You can stop reading here if you are non-technical but the following information might be helpful to a large group of different users. Let me explain.

When you access a site there are three categories of information that can be in the request and response. Two of the categories everyone is familiar with namely (1) the URL or address and (2) the content or bodyThe URL is the long string of characters you see in the address bar and the content is what is displayed in your browser or download to your computer.

The third category of information that you don't normally see is call the header information.  The headers describe in great detail the (1) size, type, encoding and encryption of the content, (2) technical details about how the content can be accessed such as cookies, tickets, session ids, and caching information and (3) a bewildering variety of other header information including Easter eggs, jokes, job solicitations and other obscure information. Nope I am not joking - enjoy some fun reading:

Fun and Unusual HTTP Response Headers
http://royal.pingdom.com/2012/08/15/fun-and-unusual-http-response-headers/

Also browsers are not the only program that access a web site. Installed application such as Excel can access web sites and servers like those at Google acting as crawlers or robots can access web sties. When a installed program or a server accesses a web site it can pretty much do anything it wants (subject to security and authentication issues) with the information. But when a browser accesses a web site it must respect the the restrictions specified by the headers because all the browser manufactures more or less comply with a common body of standards and best practices.

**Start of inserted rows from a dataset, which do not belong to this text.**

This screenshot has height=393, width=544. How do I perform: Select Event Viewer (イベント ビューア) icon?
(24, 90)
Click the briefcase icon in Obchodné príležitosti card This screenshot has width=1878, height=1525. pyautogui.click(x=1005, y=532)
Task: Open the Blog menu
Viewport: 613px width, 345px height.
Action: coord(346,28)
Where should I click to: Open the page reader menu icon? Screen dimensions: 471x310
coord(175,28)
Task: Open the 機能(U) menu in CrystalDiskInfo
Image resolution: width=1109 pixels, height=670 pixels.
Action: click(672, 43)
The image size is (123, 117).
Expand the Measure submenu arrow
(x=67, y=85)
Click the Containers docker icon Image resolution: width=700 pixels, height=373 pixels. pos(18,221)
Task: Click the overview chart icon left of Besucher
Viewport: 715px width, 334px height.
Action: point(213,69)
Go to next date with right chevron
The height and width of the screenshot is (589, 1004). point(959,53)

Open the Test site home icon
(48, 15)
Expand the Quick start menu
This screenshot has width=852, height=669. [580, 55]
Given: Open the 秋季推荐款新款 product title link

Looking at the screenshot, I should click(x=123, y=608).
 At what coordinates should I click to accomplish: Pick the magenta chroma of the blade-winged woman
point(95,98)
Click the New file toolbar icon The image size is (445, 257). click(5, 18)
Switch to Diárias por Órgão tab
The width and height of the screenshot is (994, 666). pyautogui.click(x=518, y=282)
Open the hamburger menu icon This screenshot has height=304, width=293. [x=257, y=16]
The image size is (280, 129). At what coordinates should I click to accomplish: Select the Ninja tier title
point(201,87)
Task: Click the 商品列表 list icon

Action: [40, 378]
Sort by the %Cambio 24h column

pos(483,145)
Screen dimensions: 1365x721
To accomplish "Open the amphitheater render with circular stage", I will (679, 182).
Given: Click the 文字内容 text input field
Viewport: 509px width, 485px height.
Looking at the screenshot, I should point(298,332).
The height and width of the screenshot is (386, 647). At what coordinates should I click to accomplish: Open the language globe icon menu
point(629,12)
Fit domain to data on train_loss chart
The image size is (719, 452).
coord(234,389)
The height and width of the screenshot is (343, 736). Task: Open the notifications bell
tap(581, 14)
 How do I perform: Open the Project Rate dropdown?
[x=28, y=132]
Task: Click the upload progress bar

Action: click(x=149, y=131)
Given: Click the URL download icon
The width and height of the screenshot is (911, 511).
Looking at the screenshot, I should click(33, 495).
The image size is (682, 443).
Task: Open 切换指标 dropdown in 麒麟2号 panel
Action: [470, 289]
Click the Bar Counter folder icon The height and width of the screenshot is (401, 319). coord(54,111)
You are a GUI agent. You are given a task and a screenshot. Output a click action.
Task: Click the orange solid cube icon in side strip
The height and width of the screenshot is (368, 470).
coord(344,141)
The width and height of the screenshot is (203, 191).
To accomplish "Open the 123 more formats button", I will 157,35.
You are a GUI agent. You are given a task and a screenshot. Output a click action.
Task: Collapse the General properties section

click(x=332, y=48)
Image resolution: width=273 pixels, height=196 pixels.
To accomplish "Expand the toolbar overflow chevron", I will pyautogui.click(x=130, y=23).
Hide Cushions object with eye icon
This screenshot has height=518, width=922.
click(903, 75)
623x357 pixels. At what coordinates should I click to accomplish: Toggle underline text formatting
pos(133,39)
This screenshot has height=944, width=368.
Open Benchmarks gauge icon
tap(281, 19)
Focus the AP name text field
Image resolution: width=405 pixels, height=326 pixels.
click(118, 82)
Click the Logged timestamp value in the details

By default browsers will not allow you to access the content of one web site from another domain (ie subdomain.quickbase.com) unless it has a header named "Access-Control-Allow-Origin" with an appropriate value. Another common restriction is that some sites will not even allow you to put their URL in an <iframe> unless it has a header named "X-Frame-Options" with an appropriate value. In a variety of ways each site can control if and how you can access their information.

There are all sorts of details, exceptions, workarounds and tricks that can be used but the bottom line is that the answer to your question depends on the web site you wish to get the information from.